*GIVEN INFORMATION:*
◆ ◆ ◆ ◆ ◆

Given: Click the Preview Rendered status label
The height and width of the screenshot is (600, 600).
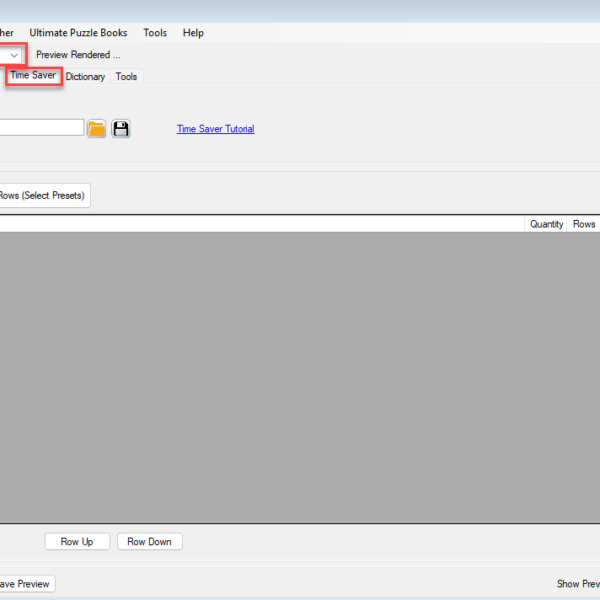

◆ ◆ ◆ ◆ ◆

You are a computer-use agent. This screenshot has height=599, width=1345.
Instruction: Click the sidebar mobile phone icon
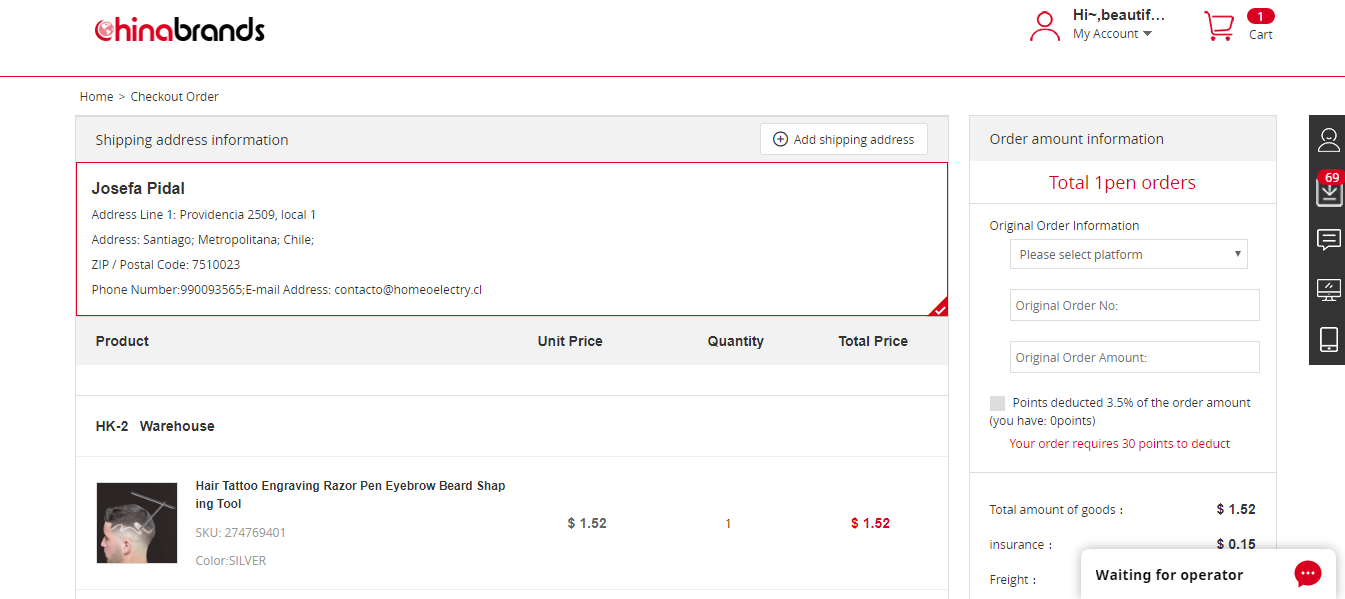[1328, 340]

◆ ◆ ◆ ◆ ◆

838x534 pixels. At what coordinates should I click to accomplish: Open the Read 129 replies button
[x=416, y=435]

◆ ◆ ◆ ◆ ◆

*WHAT YOU HAVE TO DO:* Some lines in the material contain "screenshot". Show all of them.

*YOUR SOLUTION:*
The height and width of the screenshot is (600, 600).
You are a computer-use agent. This screenshot has height=599, width=1345.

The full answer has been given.